Persiane chiuse di Luigi Comencini

Novembre 1950

Uno dei casi più curiosi che hanno incuriosito  in questi ultimi tempi il mondo del cinema è quello della misteriosa sostituzione dell’aspirante regista Gianni Puccini con il regista Luigi Comencini, dopo appena tre o quattro giorni di lavorazione del film Persiane chiuse.
Certo il fatto è curioso e si presta alle malignità: non capita tutti i giorni che un regista abbandoni il suo posto di lavoro per un improvviso scrupolo nei confronti del produttore ed è comprensibile che si presti scarsa fede a questo, forse eccessivo, senso di responsabilità.
Qualcuno sottolinea che l’errore principale di Puccini è stato proprio quello di non mettersi accanto un aiuto energico, capace di prendere le redini della situazione nei momenti di emergenza, errore tanto più grave in quanto Puccini oltre ad essere al primo film, non ha un carattere tale da imporsi in quella bolgia che è uno stabilimento in lavorazione.
Ora ci si può chiedere: veramente Puccini non è stato in grado di vincere il timor panico, come assicurano i maligni, oppure c’è un’altra ragione che non si conosce, una ragione che ha fatto decidere Rovere a sostituirlo con Comencini?
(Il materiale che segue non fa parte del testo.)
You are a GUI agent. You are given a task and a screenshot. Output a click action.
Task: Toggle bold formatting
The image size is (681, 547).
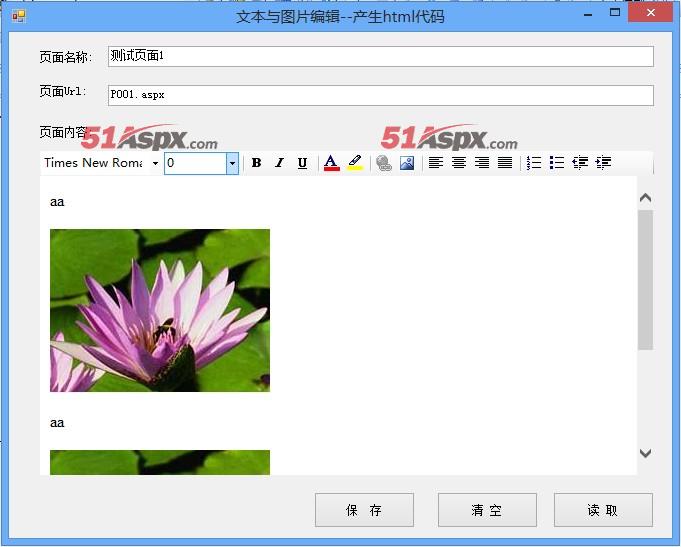(256, 163)
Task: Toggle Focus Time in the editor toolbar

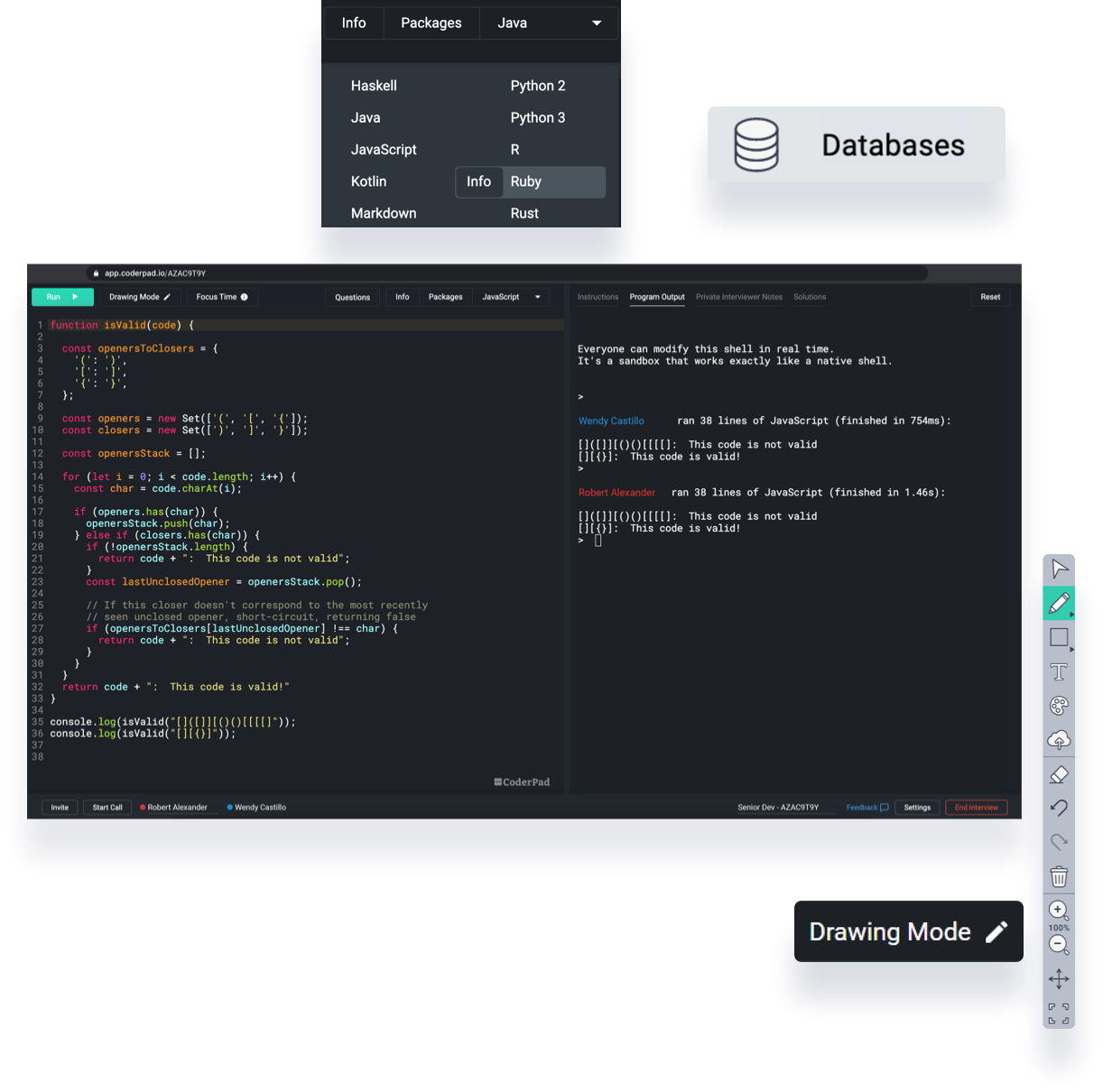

Abbiamo chiesto ad un giovane regista, che da poco ha diretto il suo primo film, il suo parere su questo strano caso ed egli è stato categorico. « Mi rifiuto di ammettere una disfatta tecnica di Puccini sul set. Conosco la sua preparazione e, d’altronde, vedo giornalmente sconosciuti, digiuni d’ogni esperienza di spettacolo, cavarsela abbastanza brillantemente. Il cinema è indubbiamente difficile ma Puccini tra noi, era uno dei più accreditati ».
E allora? Il caso meriterebbe qualche chiarificazione dagli interessati perché in tutta questa faccenda nessuno dei protagonisti ci fa una bella figura. Non certo Rovere, se è vero che ha liquidato Puccini prima ancora di aver potuto vedere in proiezione il materiale girato. Non Puccini al quale si muove l’appunto di aver cercato di protestare l’attrice protagonista (che era stata scelta dopo accurati provini su decine e decine di aspiranti) per sostituirla in extremis con Lea Padovani, già scartata in un primo tempo. E nemmeno Comencini, se è vero che non ha ritenuto opportuno interpellare Puccini prima di accettare l’offerta di Rovere.